The impacts of China’s investment and services “great wall” could include: Manufacturing activities being reduced in China and outsourced or increasingly provided by Africa and developing countries. China could eventually control global CO2 policy, export media and culture as well as global poverty reduction solutions. Consequently, the EU and USA may get closer.

 

Potential actions

This wild card may be associated with Chinese science and technology overtaking Europe and the US. The current European policy based on leading the global knowledge economy would be undermined. Would the maturation of China follow conventional routes and how this will affect Chinese communism? Will China be more capitalist? Can Europe have an influence on this? Will China dictate ideas and cultures to the world in a way that happened with the US with beverages, fast food and via Hollywood etc? Could Chinese become the dominant language of the web or global lingua franca? For that reason, a number of early actions (pre-wild card) and early reactions (if the wild card occurs) should be considered:

  • Policy actions

    Early actions: Strengthening national/EU business enterprises; Paving the way for European businesses and corporations worldwide; Strengthening EU/national relationships with African countries; Investment in science and technology research; Focus on education policy is vital.
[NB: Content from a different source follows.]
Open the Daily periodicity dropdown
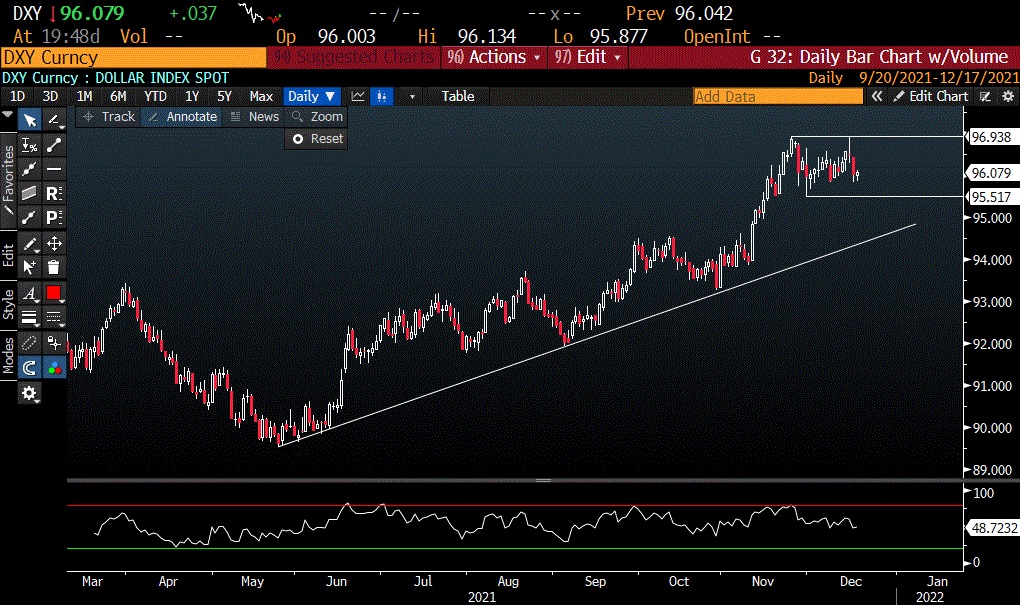The width and height of the screenshot is (1020, 605). (312, 96)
    Early reactions: Putting in place policy measures that protect EU businesses (imports and exports) Continuing investment in science and technology research.

  • Business actions

    Early actions: Strategic innovation to compete with Chinese SOEs, strengthening of business relationships with African countries.
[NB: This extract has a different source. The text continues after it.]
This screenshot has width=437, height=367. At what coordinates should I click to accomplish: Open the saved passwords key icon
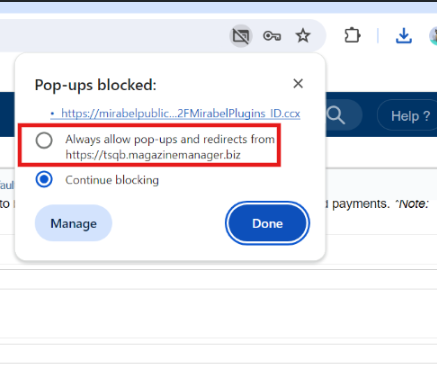pyautogui.click(x=272, y=36)
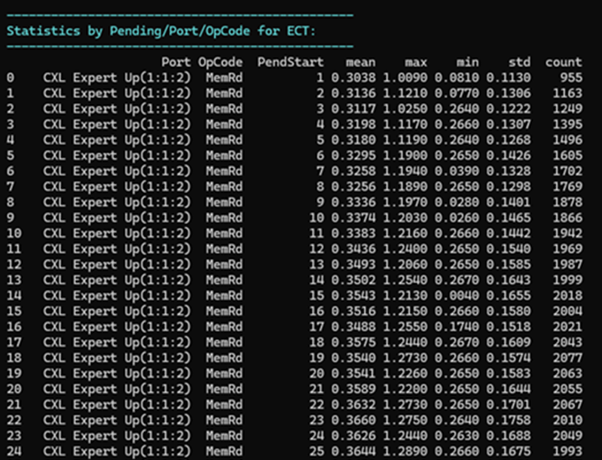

    Early reactions: Continuing innovation and relationship building with Africa, as well as with the rest of the world.

  • Research actions

    Early actions: Focus on the legislative environment of businesses, innovation research; Research into Chinese business models and ideology.
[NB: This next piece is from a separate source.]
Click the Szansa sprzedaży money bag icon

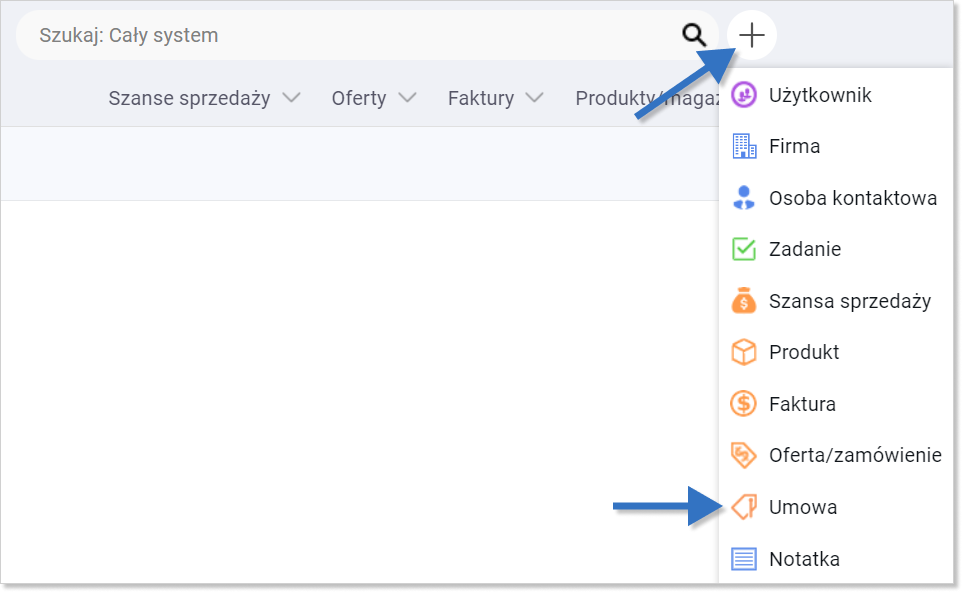[744, 301]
    Early reactions: Continuing focus on innovation, science, technology, business and economic research to support the EU market system.

 

Weak signals

There are many observables warning us about the probability of this wild card. For example: Western investors in Africa have either left or reduced their presence as a result of the recent economic and financial crises. Consequently, Chinese SOEs (practically unaffected by the global recession) have been able to take up abandoned businesses in Africa. According to the OECD, China’s accession to the WTO in 2001 has transformed the country’s trade, investment and financial regimes and the recent announcement of a “go global” policy has lead to an average annual OFDI growth rate of 116% from 2000 to 2006, which is certainly one the fastest in the world. Since then, China has made even bigger investments in more than twenty African countries, including: Algeria, Angola, DR Congo, Egypt, Ethiopia, Gabon, Guinea, Ivory Coast, Kenya, Libya, Madagascar, Mali, Morocco, Niger, Nigeria, South Africa, Sudan, Tanzania, Zambia and Zimbabwe, among others. The “aggressiveness” of Chinese investment is reflected in the large variety of investment areas, which include: services (mainly banking, construction, insurance and transport), oil and mining (including iron, ferrochrome, chromium ore, gold and copper, among others), telecommunications and manufacturing (e.g. electronic goods, automotive industry, etc.). Among the political signals we can see the government officials in Africa openly declaring that China is seen as a new strategic partner and that the fact that there is no colonial history between Africa and China makes the relationship extremely special. In addition, Chinese partnerships come without conditions as opposed to Western deals which typically impose a number of trade and aid policies often disguised with “human rights” labels.

Disclaimer: The wild card presented in this brief may not happen at all or in the near future. iKNOW is a new EU funded research project aimed to explore surprising events (wild cards) and emerging issues (weak signals) potentially shaping or shaking the future of Europe and the world.